Depuis New Delhi, le Secrétaire général de l’ONU, Antonio Guterres, a lancé un appel vibrant pour une démocratisation de l’intelligence artificielle. Sa proposition phare : la création d’un fonds mondial de 3 milliards de dollars pour éviter que les pays en développement ne deviennent les grands oubliés de cette révolution technologique.

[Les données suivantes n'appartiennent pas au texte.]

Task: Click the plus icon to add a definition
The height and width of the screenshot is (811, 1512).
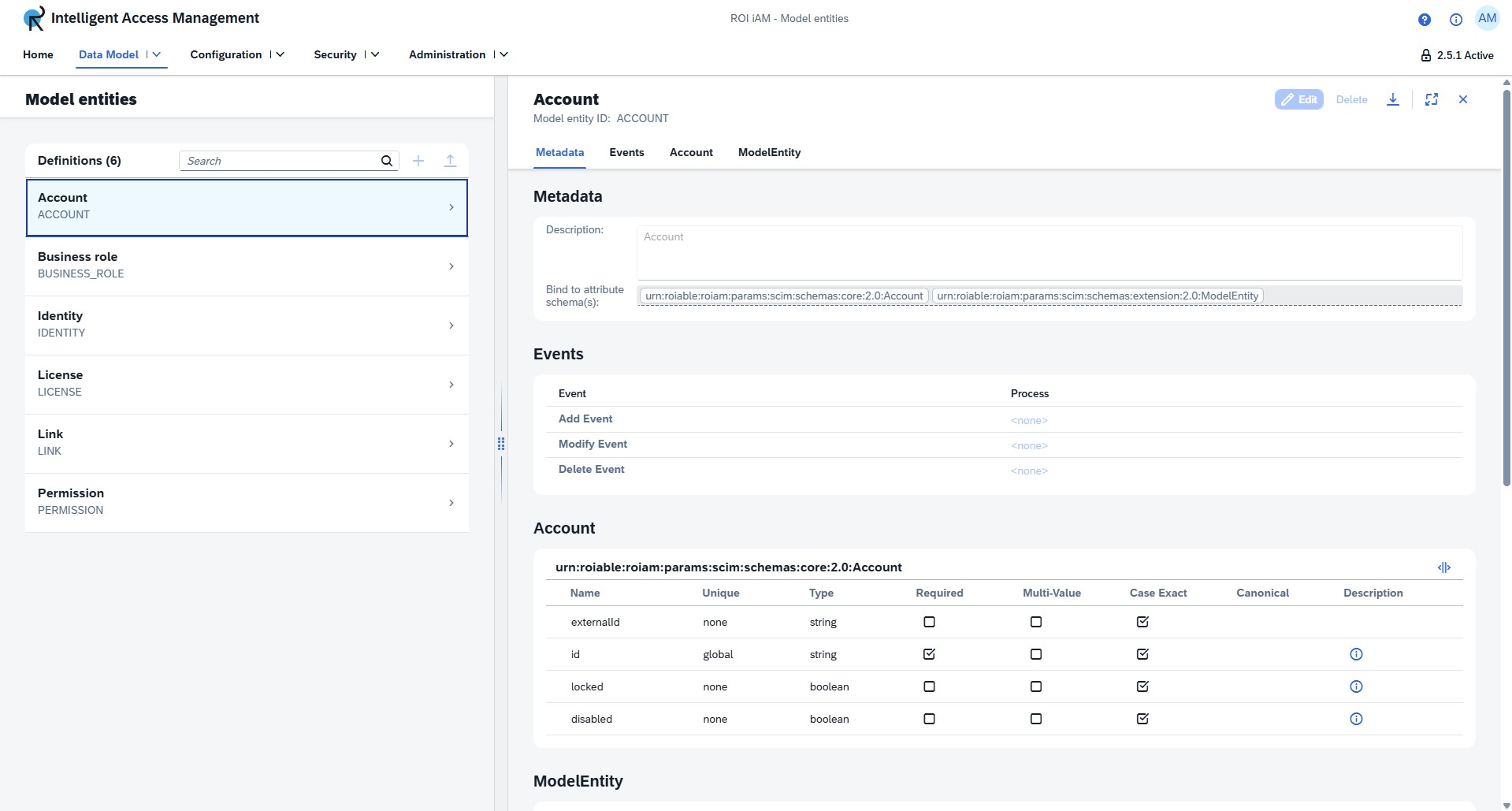Action: tap(418, 161)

S’exprimant lors du sommet AI India, le chef de l’ONU a souligné que sans un investissement conséquent, de nombreuses nations risquent d’être exclues de cette nouvelle ère. Le fonds proposé vise précisément à renforcer les capacités de ces pays en matière de compétences, d’accès aux données, de puissance de calcul abordable et de développement d’écosystèmes inclusifs. Pour mettre en perspective l’effort financier demandé, M. Guterres a précisé : « Notre objectif est de 3 milliards de dollars. Cela représente moins de 1 % du chiffre d’affaires annuel d’une seule entreprise technologique. Un faible prix à payer pour une diffusion de l’IA qui profite à tous. »

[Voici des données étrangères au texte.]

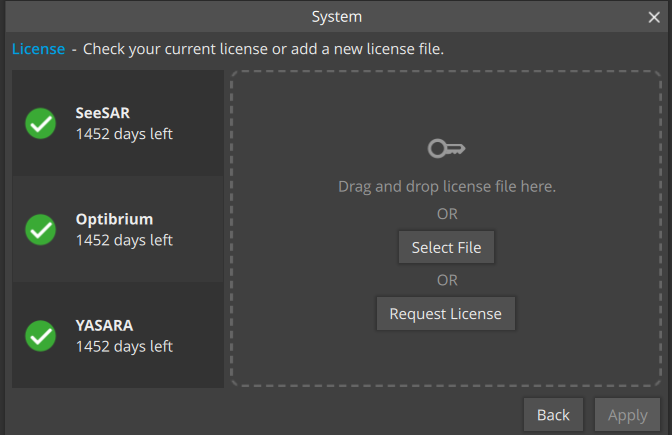
Task: Go back using the Back button
Action: point(553,415)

Au-delà de l’aspect financier, c’est une question de gouvernance et de principe qu’a soulevée le Secrétaire général. Il a martelé que l’avenir de l’IA « ne peut être décidé par une poignée de pays ni laissé aux caprices de quelques milliardaires », insistant sur le fait que « l’IA doit appartenir à tous ». Dans cette optique, il a rappelé les initiatives déjà en cours au sein des Nations Unies, comme la création d’un groupe scientifique international indépendant et le lancement d’un dialogue mondial sur la gouvernance de l’IA, afin d’« harmoniser les efforts, de défendre les droits humains et de prévenir les abus ».
Le discours a également mis en lumière l’immense potentiel de l’intelligence artificielle, capable d’accélérer les percées scientifiques et d’améliorer l’accès aux services essentiels, tout en mettant en garde contre ses dérives. Les risques d’aggraver les inégalités, d’amplifier les préjugés et de causer des préjudices sont réels et doivent être anticipés. « Nous devons investir dans les travailleurs afin que l’IA augmente le potentiel humain, et non qu’elle le remplace », a-t-il déclaré.

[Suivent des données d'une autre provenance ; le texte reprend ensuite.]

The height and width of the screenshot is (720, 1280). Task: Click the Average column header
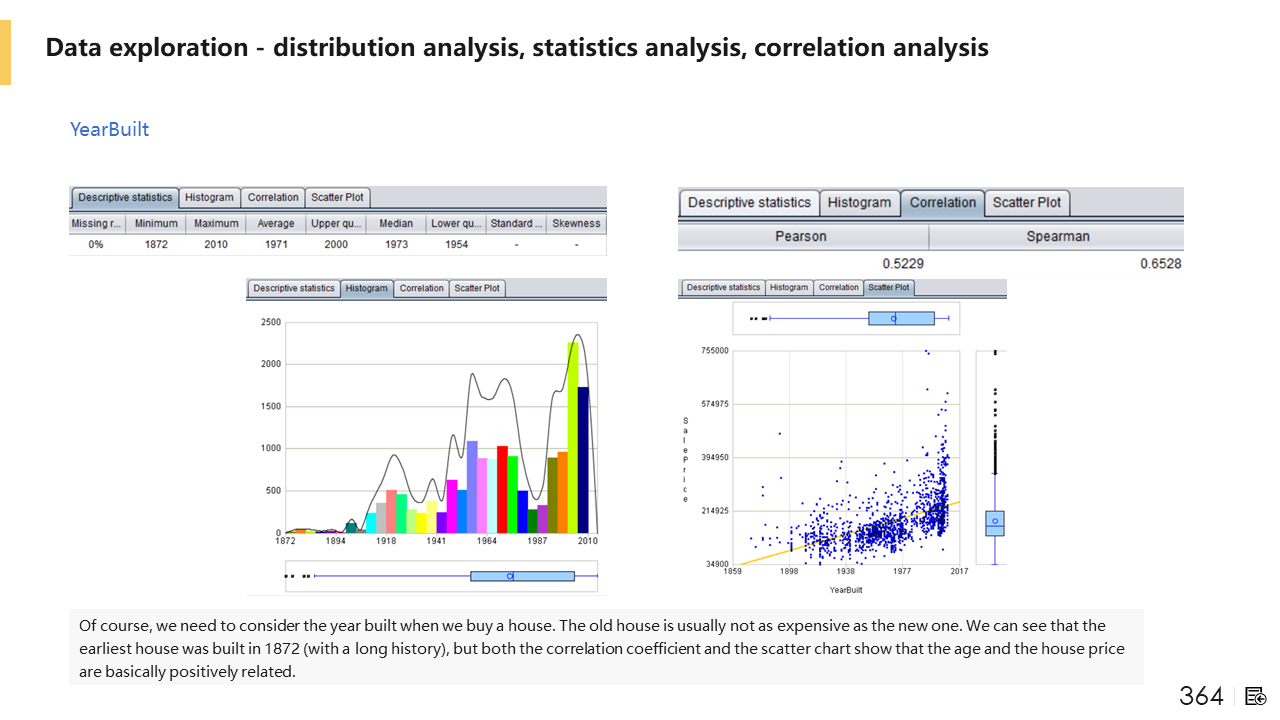(x=276, y=224)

Enfin, Antonio Guterres a conclu sur un impératif de sécurité et d’éthique. La protection des individus contre toute forme d’exploitation ou de manipulation est une priorité absolue. « Aucun enfant ne devrait servir de cobaye pour une IA non réglementée », a-t-il averti, réclamant un cadre robuste pour que cette technologie soit sûre pour l’ensemble de l’humanité.